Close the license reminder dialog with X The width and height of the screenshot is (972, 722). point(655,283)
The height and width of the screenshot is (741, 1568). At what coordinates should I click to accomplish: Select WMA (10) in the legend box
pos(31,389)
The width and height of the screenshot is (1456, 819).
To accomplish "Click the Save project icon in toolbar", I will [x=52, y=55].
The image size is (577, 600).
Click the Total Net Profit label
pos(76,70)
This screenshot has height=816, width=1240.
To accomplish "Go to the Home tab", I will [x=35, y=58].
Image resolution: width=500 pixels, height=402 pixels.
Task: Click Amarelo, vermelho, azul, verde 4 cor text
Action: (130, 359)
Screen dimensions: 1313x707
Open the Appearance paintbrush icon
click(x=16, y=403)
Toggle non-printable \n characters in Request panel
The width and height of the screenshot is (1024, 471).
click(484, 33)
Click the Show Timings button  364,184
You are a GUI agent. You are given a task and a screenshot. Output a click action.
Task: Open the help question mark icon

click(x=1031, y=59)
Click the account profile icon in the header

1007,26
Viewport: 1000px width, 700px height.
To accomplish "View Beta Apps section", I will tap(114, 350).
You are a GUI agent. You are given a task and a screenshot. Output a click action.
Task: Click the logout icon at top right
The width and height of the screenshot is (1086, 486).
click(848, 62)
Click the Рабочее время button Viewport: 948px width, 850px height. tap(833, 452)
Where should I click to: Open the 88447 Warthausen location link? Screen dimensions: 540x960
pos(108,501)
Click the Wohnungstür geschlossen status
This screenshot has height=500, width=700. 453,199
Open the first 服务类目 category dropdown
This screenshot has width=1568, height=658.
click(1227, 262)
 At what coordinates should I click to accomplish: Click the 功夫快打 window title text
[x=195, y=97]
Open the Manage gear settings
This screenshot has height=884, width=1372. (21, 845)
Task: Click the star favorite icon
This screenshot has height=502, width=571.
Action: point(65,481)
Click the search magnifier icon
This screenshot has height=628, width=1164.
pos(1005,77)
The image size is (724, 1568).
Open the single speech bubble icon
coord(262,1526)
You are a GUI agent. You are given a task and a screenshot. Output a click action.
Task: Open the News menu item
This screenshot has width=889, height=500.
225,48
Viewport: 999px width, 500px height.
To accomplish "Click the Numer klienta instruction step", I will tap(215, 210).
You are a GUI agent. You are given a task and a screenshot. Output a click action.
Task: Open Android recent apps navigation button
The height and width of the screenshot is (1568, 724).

---

*Description of the task:* All the lines that hold the word "Viewport" must appear in the answer, copied from the records.

*Answer to the problem:*
Viewport: 1000px width, 700px height.
Click the Рабочее время button Viewport: 948px width, 850px height. tap(833, 452)
Viewport: 999px width, 500px height.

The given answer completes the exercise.